* [TASK DETAILS]
Your output must be the line containing "The image size is (1074, 643)." followed by every later line in the entries below, all copied exactly.

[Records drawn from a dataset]
***
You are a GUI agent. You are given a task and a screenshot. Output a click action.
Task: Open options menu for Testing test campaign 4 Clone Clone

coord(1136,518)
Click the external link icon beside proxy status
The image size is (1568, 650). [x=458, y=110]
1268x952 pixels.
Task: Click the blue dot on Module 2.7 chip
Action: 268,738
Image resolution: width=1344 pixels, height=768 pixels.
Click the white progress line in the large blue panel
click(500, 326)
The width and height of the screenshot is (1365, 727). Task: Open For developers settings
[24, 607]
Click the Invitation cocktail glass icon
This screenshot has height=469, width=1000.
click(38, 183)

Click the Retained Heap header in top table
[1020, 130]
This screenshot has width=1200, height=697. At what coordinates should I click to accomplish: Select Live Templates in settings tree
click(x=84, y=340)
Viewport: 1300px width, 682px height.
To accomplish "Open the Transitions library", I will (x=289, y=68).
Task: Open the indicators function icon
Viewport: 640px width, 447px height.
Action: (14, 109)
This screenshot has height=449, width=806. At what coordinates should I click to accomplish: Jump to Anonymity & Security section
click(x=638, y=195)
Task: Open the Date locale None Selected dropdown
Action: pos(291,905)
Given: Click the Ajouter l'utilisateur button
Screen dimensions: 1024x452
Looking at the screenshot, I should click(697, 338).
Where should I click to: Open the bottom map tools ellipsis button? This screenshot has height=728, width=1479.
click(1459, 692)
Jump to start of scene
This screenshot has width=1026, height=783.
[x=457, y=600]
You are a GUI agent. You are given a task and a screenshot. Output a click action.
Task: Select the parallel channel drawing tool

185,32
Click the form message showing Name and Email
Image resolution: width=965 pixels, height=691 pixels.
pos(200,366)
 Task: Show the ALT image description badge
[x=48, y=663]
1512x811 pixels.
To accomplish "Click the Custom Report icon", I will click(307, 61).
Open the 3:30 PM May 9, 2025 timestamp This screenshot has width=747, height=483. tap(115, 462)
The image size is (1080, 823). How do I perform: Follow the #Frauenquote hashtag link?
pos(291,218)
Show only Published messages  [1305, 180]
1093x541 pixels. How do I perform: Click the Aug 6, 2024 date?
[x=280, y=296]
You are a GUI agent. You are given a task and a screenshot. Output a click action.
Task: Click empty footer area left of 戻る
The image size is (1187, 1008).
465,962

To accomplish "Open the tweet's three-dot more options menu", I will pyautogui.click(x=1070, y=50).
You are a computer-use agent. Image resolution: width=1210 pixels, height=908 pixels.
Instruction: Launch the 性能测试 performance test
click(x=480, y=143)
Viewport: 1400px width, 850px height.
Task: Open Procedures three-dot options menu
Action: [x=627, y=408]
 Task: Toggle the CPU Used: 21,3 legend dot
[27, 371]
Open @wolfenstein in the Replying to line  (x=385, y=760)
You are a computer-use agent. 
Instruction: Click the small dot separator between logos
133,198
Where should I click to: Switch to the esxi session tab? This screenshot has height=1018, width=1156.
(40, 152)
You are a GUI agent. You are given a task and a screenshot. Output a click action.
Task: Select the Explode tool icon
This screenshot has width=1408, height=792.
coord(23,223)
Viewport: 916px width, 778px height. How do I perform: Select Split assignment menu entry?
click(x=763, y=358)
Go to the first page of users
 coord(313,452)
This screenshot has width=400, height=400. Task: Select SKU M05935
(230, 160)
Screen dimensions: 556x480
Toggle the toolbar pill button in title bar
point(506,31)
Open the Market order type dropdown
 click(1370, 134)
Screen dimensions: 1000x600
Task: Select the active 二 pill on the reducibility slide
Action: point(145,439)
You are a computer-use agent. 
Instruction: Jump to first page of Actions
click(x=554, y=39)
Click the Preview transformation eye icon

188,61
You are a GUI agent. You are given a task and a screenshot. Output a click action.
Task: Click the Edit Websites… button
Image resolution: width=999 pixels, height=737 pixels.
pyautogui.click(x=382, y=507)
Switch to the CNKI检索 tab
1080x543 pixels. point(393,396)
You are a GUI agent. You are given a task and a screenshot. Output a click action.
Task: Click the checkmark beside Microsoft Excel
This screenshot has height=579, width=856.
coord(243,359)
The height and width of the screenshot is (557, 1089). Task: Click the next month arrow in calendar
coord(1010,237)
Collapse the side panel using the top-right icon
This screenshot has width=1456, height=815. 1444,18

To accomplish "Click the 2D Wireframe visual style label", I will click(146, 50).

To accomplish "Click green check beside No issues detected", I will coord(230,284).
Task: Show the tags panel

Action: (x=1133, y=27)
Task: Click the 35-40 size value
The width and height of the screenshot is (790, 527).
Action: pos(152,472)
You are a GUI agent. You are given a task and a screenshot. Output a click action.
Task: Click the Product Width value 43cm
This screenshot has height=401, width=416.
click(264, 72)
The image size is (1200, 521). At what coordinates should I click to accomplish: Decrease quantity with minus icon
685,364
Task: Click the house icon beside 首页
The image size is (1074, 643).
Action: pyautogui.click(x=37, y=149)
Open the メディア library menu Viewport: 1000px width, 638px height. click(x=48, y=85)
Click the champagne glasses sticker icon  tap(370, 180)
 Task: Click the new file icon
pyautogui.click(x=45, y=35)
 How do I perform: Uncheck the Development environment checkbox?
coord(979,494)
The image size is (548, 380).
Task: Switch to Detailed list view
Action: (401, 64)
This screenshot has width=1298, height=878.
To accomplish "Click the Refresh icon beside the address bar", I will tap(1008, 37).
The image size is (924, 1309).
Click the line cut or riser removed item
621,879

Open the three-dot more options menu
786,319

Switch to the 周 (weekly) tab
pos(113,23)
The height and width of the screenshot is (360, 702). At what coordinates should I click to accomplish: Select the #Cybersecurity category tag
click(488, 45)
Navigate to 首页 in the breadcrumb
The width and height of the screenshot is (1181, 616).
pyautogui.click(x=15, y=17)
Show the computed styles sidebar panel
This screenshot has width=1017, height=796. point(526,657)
***
* [TASK ANSWER]
The image size is (1074, 643).
Action: pyautogui.click(x=37, y=149)
Open the メディア library menu Viewport: 1000px width, 638px height. click(x=48, y=85)
Click the champagne glasses sticker icon  tap(370, 180)
 Task: Click the new file icon
pyautogui.click(x=45, y=35)
 How do I perform: Uncheck the Development environment checkbox?
coord(979,494)
The image size is (548, 380).
Task: Switch to Detailed list view
Action: (401, 64)
This screenshot has width=1298, height=878.
To accomplish "Click the Refresh icon beside the address bar", I will tap(1008, 37).
The image size is (924, 1309).
Click the line cut or riser removed item
621,879

Open the three-dot more options menu
786,319

Switch to the 周 (weekly) tab
pos(113,23)
The height and width of the screenshot is (360, 702). At what coordinates should I click to accomplish: Select the #Cybersecurity category tag
click(488, 45)
Navigate to 首页 in the breadcrumb
The width and height of the screenshot is (1181, 616).
pyautogui.click(x=15, y=17)
Show the computed styles sidebar panel
This screenshot has width=1017, height=796. point(526,657)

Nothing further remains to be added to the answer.